(Exercise details):
Return, word for word, every line starting at the line with "You are a computer-use" and ending at the final line of the entries; skip the pictures.

(Provided information):
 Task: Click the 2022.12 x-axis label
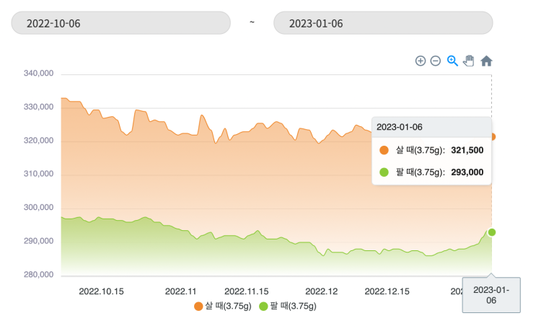322,291
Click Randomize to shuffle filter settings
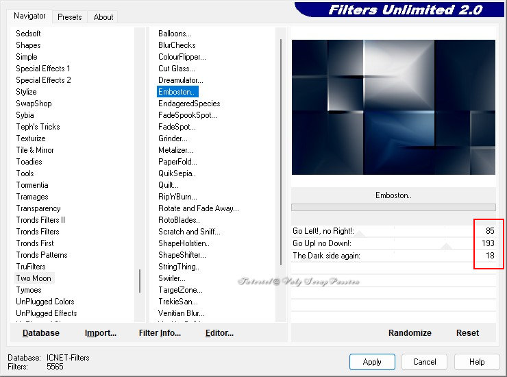This screenshot has width=507, height=377. tap(410, 333)
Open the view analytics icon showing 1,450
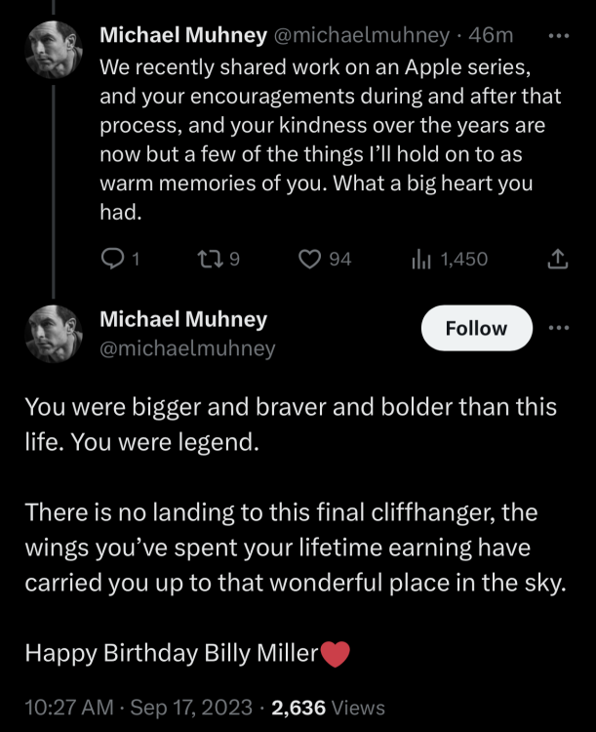 click(x=421, y=259)
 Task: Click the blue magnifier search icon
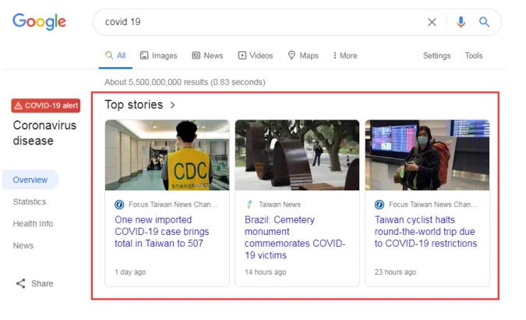[484, 23]
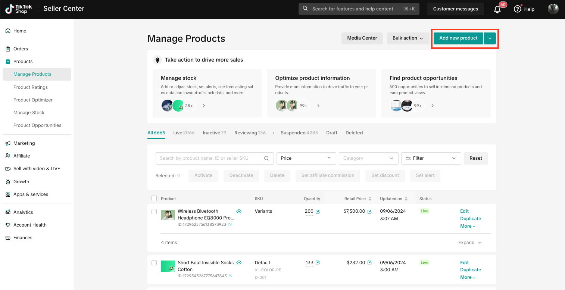This screenshot has width=565, height=290.
Task: Open the Category filter dropdown
Action: [x=368, y=158]
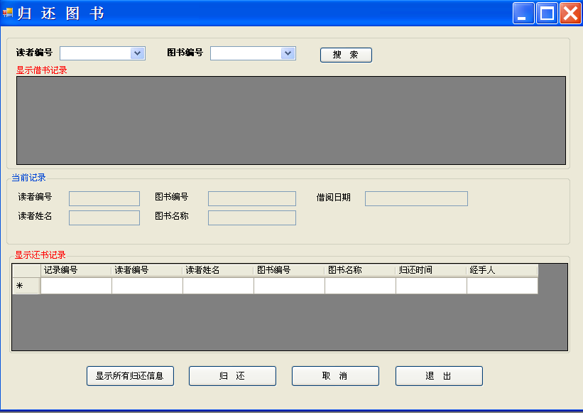Expand the 图书编号 combo box
The width and height of the screenshot is (583, 413).
click(288, 53)
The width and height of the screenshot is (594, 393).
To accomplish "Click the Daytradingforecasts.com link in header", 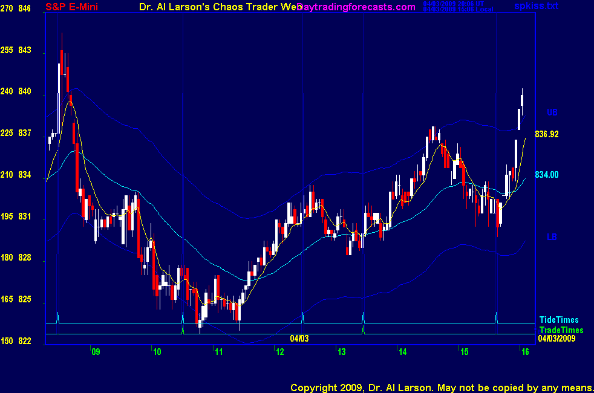I will coord(357,7).
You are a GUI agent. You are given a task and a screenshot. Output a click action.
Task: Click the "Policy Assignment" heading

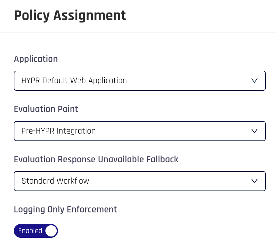point(70,16)
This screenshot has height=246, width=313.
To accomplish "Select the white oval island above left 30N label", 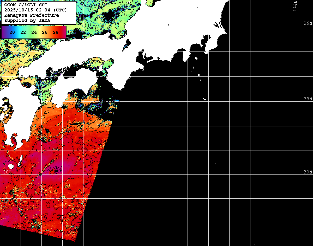I will click(x=11, y=166).
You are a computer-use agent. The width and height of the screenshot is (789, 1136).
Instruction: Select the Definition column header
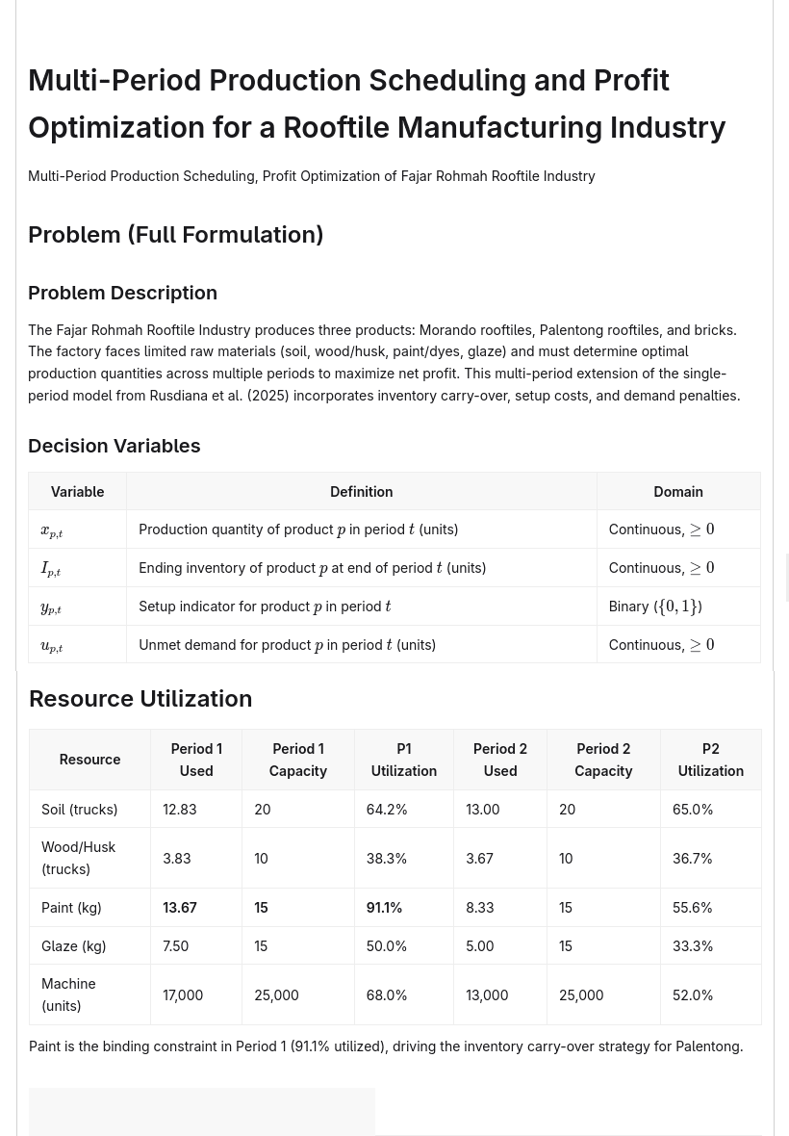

(Response box):
You are a computer-use agent. The width and height of the screenshot is (789, 1136).
Instruction: Select the Definition column header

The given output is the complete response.